Outlook on the web (the browser version) handles mass deletion slightly differently.

  • Hover over an email and check the checkbox that appears on the left
  • Once one checkbox is selected, checkboxes appear on all visible emails
  • At the top of the list, click the "Select all" checkbox — this selects all visible emails on the current page
  • A prompt often appears asking if you want to "Select all conversations in [folder]" — confirming this extends the selection to the entire folder, not just what's visible
  • Click Delete

This "select all conversations" prompt is important. Without confirming it, you may only be deleting what's currently loaded on screen, not the full folder contents.

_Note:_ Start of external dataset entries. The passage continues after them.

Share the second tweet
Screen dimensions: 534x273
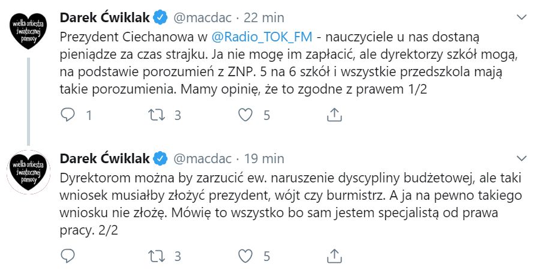(334, 256)
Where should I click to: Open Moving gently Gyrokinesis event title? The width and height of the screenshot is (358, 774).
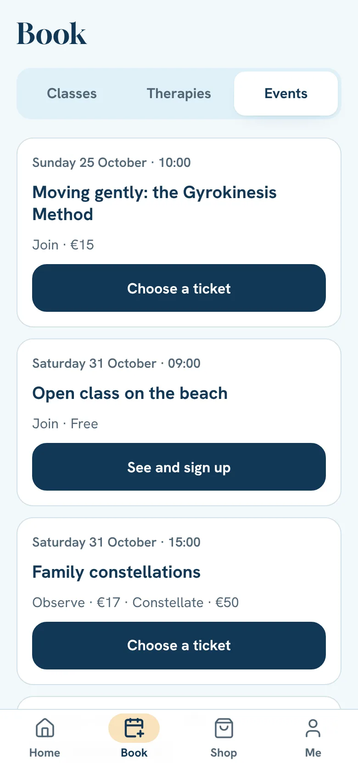[154, 203]
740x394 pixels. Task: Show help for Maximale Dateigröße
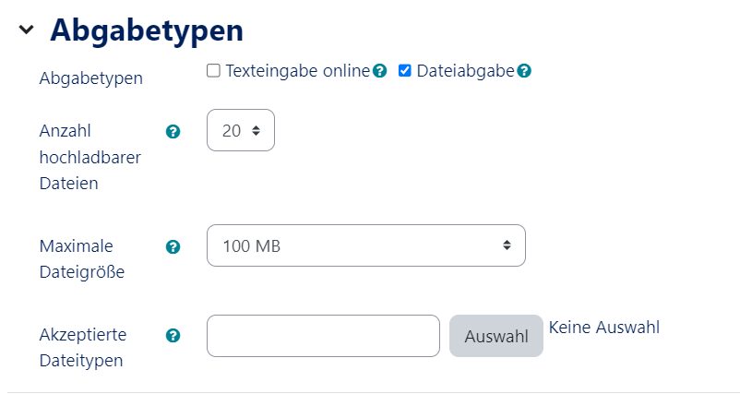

What Happens After You Delete — and What to Watch For

Deleted emails in Outlook typically move to Deleted Items, not disappear immediately. This is a safety net, but it also means your mailbox size doesn't shrink until you empty that folder.

A few variables affect what happens next:

FactorImpact
Account type (Exchange, IMAP, Outlook.com)Affects retention policies and recovery windows
Admin or IT policiesMay restrict permanent deletion or enforce archiving
Mailbox size limitsDeletion may be needed to free up storage quota
Sync behaviorIMAP deletions may or may not sync to the server immediately

Archiving vs. deleting is a distinction worth understanding. Outlook's Archive feature moves emails out of your inbox to an archive folder (or .pst file) rather than deleting them. If your goal is to reduce clutter without losing emails, archive is the better tool. If your goal is to permanently remove emails, deletion followed by emptying Deleted Items is the path.

The Variables That Shape Your Approach

How you should mass delete depends on factors specific to your setup. Someone managing a personal Outlook.com inbox with years of accumulated newsletters faces a different task than someone using a corporate Microsoft 365 account governed by IT retention policies. A user on the desktop app has more filtering precision than someone working entirely from a phone.

The right combination of selection methods, folder management, and search filters shifts depending on which Outlook version you're running, what your account allows, and how precisely you need to sort what stays versus what goes.